Requirement – Reproduce exactly the line containing "Given: Click the" and each line after it until the listing ends, leaving pictures out.

Provided records –
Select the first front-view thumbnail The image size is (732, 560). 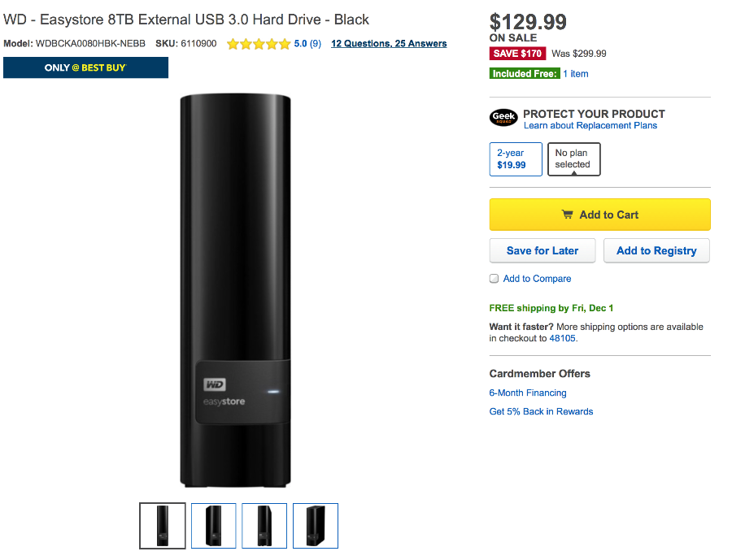(x=163, y=526)
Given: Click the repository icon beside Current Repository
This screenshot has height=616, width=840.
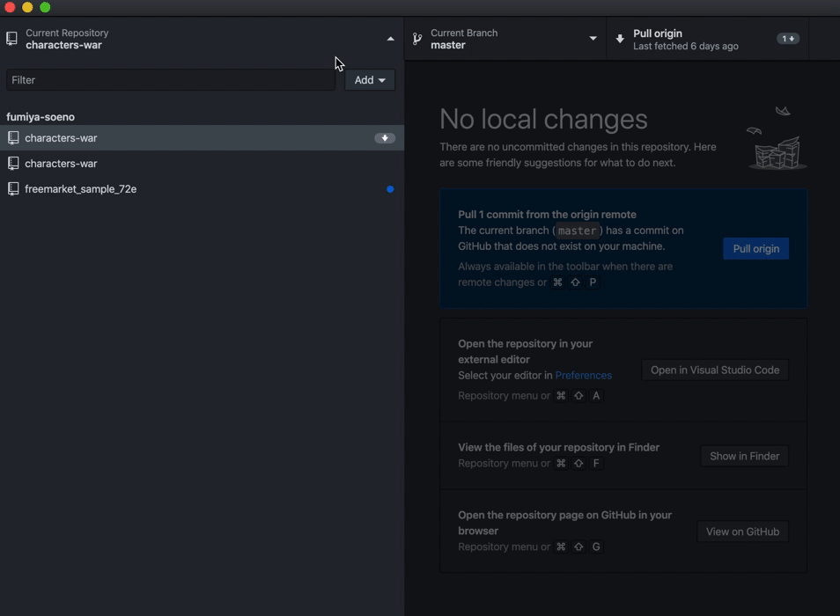Looking at the screenshot, I should coord(12,39).
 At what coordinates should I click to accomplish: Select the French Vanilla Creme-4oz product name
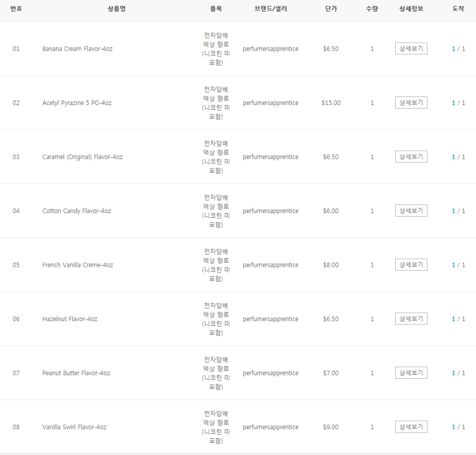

Written solution –
Given: Click the repository icon beside Current Repository
This screenshot has height=616, width=840.
Looking at the screenshot, I should coord(12,39).
 At what coordinates should I click to accomplish: Select the French Vanilla Creme-4oz product name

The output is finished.